We divide each floor into a group or component and place on its own layer [L01, L02,L03 etc]

and then for each floor we have these main construction layers :-

wall-intr [includes doors] we can turn off when exporting for external renders
wall-extr [includes doors, windows]
ceil- ceiling planes
strc-beam - beams under floor above [helps understanding wall positions and cutouts]
strc-slab
strc-cols

That covers most internal visibility issues and allow us to just isolate structural, external or full model details.

finally you have the view back edges or xray options which allow you to snap to concealed objects

A quick visual of how to use a section plane.

Elevator Boarding at an angle 2.skp (1.3 MB)
See slightly revised .skp model.

I’m not sure I understand. Does this let me actually work inside or does it just provide a way to section out a portion of the model for viewing?

Also, apparently, hiding the back, for example, still does not let me work inside. It seems any operation I do still effects the “hidden” back panel. I basically need to temporarily remove the back wall, do my work inside the elevator, and then replace the wall without worrying about repositioning it correctly. Hmm… I suppose the only way is to carefully pull the wall away, which I’ve now made into its own component, along a single axis, do my work, and then slide it back into place, perhaps using precise measurements to make a uniform move out and in?
Oh…just tried that and all it did was stretch the back plane into a new cylinder so I can’t get around it to work inside. Very frustrating!

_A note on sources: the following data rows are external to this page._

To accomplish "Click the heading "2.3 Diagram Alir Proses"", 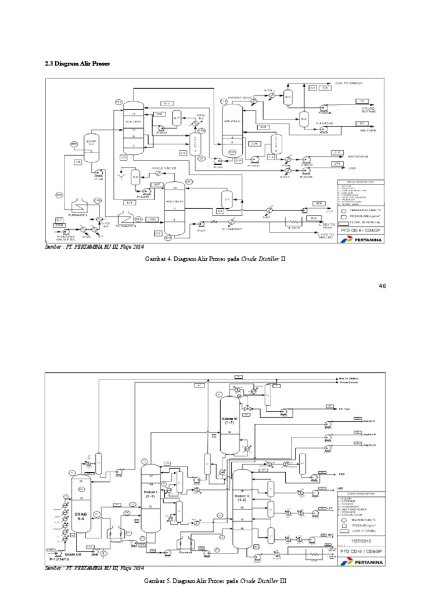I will point(77,63).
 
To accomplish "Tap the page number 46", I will point(382,286).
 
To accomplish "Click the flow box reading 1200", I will point(152,219).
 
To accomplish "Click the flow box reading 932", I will point(314,218).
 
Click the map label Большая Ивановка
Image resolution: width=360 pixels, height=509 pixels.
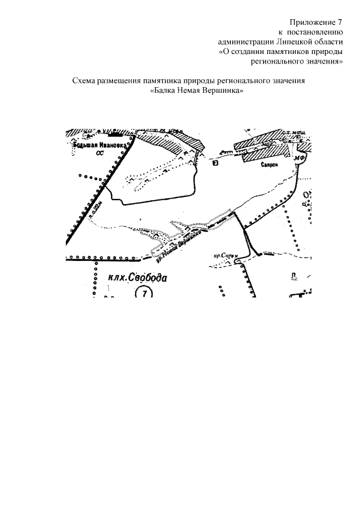pyautogui.click(x=97, y=146)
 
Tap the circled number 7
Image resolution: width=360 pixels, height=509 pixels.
pyautogui.click(x=145, y=293)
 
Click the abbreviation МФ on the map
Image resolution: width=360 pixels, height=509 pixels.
pyautogui.click(x=302, y=159)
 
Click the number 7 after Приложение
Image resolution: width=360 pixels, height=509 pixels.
pyautogui.click(x=339, y=22)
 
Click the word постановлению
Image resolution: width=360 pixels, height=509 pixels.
pyautogui.click(x=316, y=32)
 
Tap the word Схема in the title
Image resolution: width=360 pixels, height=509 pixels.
pyautogui.click(x=84, y=80)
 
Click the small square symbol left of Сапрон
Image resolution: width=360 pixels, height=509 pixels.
pyautogui.click(x=215, y=164)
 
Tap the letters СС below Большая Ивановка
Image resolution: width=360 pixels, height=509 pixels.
pyautogui.click(x=100, y=153)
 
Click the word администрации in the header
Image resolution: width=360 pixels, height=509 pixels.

why don’t you just put the wall thats obstructing the view in a layer, set up a scene and save it with that layer turned off?

Hello there is a way of using the Dave Component Method, by using the components built in features. What you apply to one in edit mode is reflected to all instances of it in the model.
Make it a component and do a move copy, slide it in to free space.
Cut it to the clip board and then close the other instance’s.
Select paste in place and it is now “un-nested” and can be modified.
What ever you do to it will update to the original automatically and it / or any other item never has to change position or anything.
You can scale it up or down and when you are done with it close it from edit mode and delete it.
All the changes stay with the original, snug as a bug where it was all along. If there are any instances that you don’t want modified. Highlight them all/each and with a right click select Make Unique, this will isolate them…Peace…

Hi Scott,

As you build a model, make each logical portion of the object a Component.
That way, you’ll find viewing and modifying the model much easier.
See this video tutorial to learn about controlling visibility while editing Groups and Components.

Perhaps these video tutorials by Aidan Chopra will also help…





Thanks for this. I’m just getting to it now, but it will be a big help in the project going forward.